Over the past few years we've occasionally had the discussion on whether SqlClient can/should be evolved in its current form, or whether it basically needs a deeper rewrite. For a long time, I've been of the opinion that SqlClient is very hard to evolve precisely of how the codebase looks; the way async is implemented is probably the best (but not the only) example of this - it represents a huge amount of technical debt that is extremely hard to untangle. Another form of technical debt in SqlClient is the split across Windows (native SNI) vs. non-Windows (managed), as well as the split across .NET Framework vs. modern .NET. To be frank, I think there's simply no reason for a database driver to be as complicated as SqlClient - it's merely an accumulation of many years of technical debt etc.

Rewriting anything indeed carries the risk of unintended backwards compatibility breaks - that's a very valid point. But I believe that at some point, trying to untangle something as complicated as SqlClient can be even more risky than a rewrite. I'm thinking of various PRs that I've seen along the years - some of which you authored - which tried to fix a specific point but which then had to reverted because they regressed something. This happened not because the contributor didn't wasn't smart enough or didn't do enough work - I think it's just very hard to do anything with the current state of things. I also have a strong sense of an fundamental rewrite simply being needed to move forward in certain areas, such as the I/O layer; there's sometimes no other way for a product that's been around for as long as SqlClient - don't forget that EF and .NET were also "rebooted" (and to a large extent rewritten) with .NET/EF Core.

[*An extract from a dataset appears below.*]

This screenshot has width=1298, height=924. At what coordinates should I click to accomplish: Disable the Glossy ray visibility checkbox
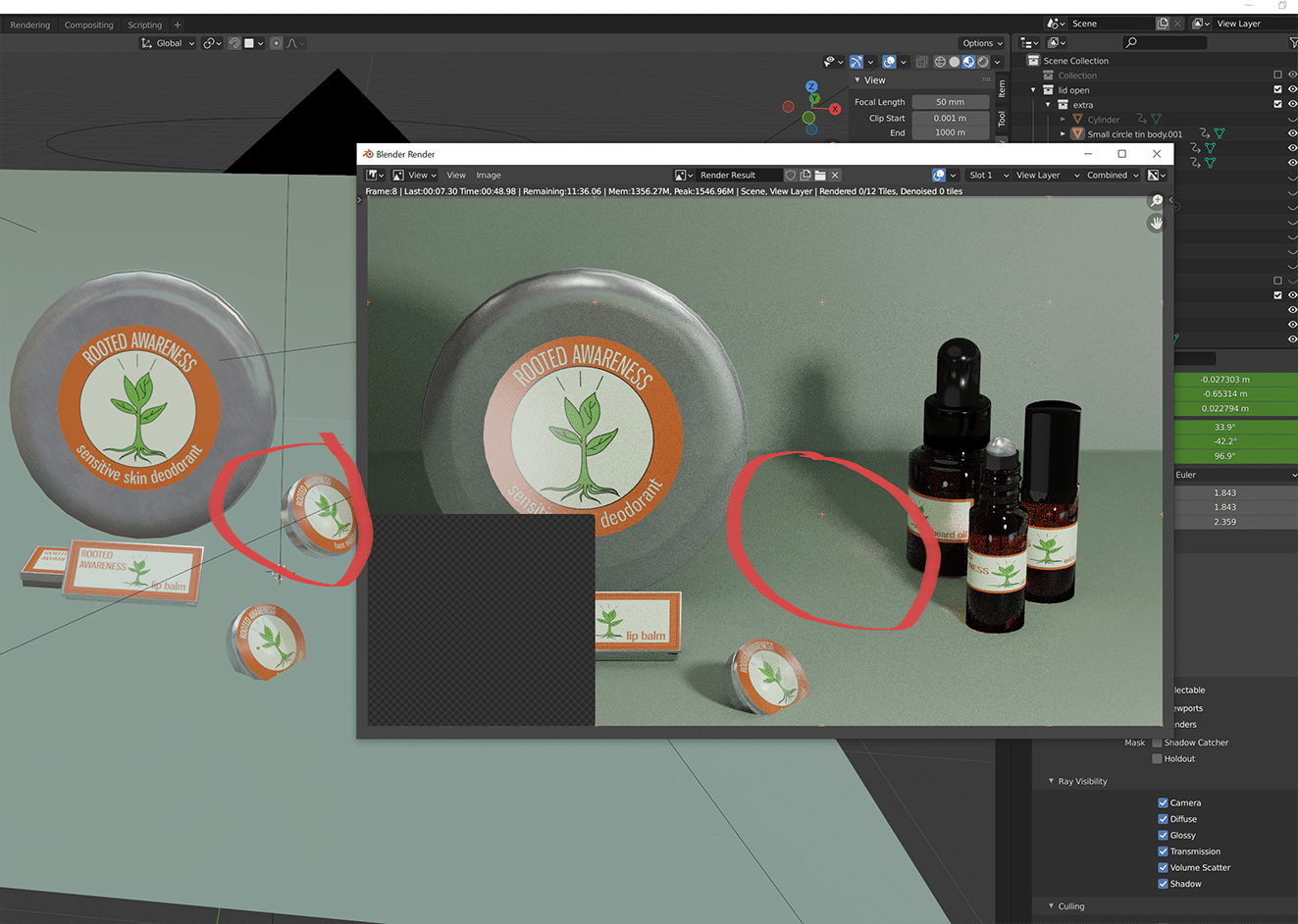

Re Woodstar... I see this new effort as basically being Woodstar, in a sense. True, it's not a greenfield new driver since it's being done within SqlClient and must respect backwards compat, but the goals of the two projects are the same - arrive at a modern, efficient SQL Server driver without all the technical debt, and which is able to evolve safely and quickly. In fact, it's much better for this effort to be done by SqlClient engineers, rather than by outsiders as an experimental project, with uncertain maintenance/stability guarantees (which is what Woodstar would have become). This way, we have the SqlClient team itself taking on this task, and ensuring its evolution and maintenance going forward - and I have full confidence in them doing the right things.

Finally, from an external contributor perspective, I'd propose looking at this as an opportunity: it's a chance to provide insights and contribute to building the driver right, without being bound to the current codebase and all the difficulties it imposes.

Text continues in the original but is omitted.